XRP, Axie Infinity (AXS), and Dusk (DUSK) are attracting capital and leveraging this week for different reasons. However, they could become traps for investors without strict risk management plans.
1. XRP
On January 19, XRP dropped to $1.85 before rebounding to $1.95. The decline erased most of the recovery effort since the start of the year.
Short-term traders appear increasingly bearish. Many are betting on further downside. The 7-day liquidation map shows potential Short liquidations outweighing Long positions.
Liquidation data indicates that if XRP rebounds to $2.29 this week, Short positions could face more than $600 million in liquidations.
This scenario could unfold if concerns over geopolitical tensions fade quickly. Strong buying demand around the $1.8 level would also support a rebound.
Another key metric is XRP’s spot average order size. CryptoQuant data shows that when XRP trades below $2.4, large whale orders appear frequently.

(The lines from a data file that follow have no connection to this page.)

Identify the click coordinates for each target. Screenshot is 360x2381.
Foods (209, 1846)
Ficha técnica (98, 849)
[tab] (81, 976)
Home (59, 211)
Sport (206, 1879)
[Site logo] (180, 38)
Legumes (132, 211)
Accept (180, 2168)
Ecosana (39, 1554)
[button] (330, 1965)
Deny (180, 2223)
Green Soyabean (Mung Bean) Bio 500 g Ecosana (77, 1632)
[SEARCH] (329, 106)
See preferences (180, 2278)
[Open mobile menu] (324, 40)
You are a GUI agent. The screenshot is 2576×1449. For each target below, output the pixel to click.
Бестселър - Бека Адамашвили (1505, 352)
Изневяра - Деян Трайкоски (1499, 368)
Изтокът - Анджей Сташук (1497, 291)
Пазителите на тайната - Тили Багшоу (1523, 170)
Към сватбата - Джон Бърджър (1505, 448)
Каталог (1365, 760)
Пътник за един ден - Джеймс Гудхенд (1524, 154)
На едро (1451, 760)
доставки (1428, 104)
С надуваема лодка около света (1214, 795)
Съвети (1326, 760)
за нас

This pattern reflects strong whale demand at lower price levels.
If whale accumulation surpasses the market’s temporary fears, XRP could recover swiftly. Such a move would compel short traders into liquidation.
2. Axie Infinity (AXS)
Axie Infinity (AXS) unexpectedly returned to the top trending list in the third week of January. The token has gained more than 120% year-to-date.
The January rally is driven by the Axie founders’ plan to convert rewards into a new utility token called bAXS. This change is part of a broader tokenomics overhaul scheduled for 2026.
The 7-day liquidation map for AXS shows a similar potential liquidation volume of around $12 million. However, the price range needed to liquidate Long positions is narrower than for Shorts. This suggests many traders still expect further upside in the short term.
On the other hand, data shows that AXS’s January rally coincides with a sharp increase in exchange deposits. The 7-day average number of deposit transactions has reached a three-year high.
This trend indicates that many investors are looking to exit as prices recover, potentially leading to selling pressure at any time. Such a development could put long positions at risk.
3. Dusk (DUSK)
Dusk has emerged as a new standout in the growing interest in privacy coins. The rally reflects capital rotation from large-cap privacy coins to smaller-cap alternatives.
Despite a nearly sixfold increase since the start of the year, DUSK has already triggered significant Short liquidations over the past four days. Short-term traders continue to add capital and leverage to bullish bets.
DUSK’s liquidation map shows that potential Long liquidations dominate. If the price corrects this week, Long positions would face serious risk.
Recent data highlights rising DUSK inflows to exchanges. This trend reflects potential profit-taking selling pressure. Additionally, DUSK is rallying amid broader market volatility. These factors threaten the sustainability of the uptrend.
In October last year, similar privacy coins surged sixfold after capital rotated to lower-cap alternatives. Such tokens then fell by 60% the following week. DUSK faces the risk of a similar outcome.
If DUSK’s momentum fades and the price drops below $0.13, total Long liquidations could reach $12 million.
Summary
These three altcoins reflect very different, and even opposing, expectations among short-term traders. This complexity stems from market pressures clashing with internal market dynamics. Without strict stop-loss strategies, liquidation losses could hit both Long and Short positions.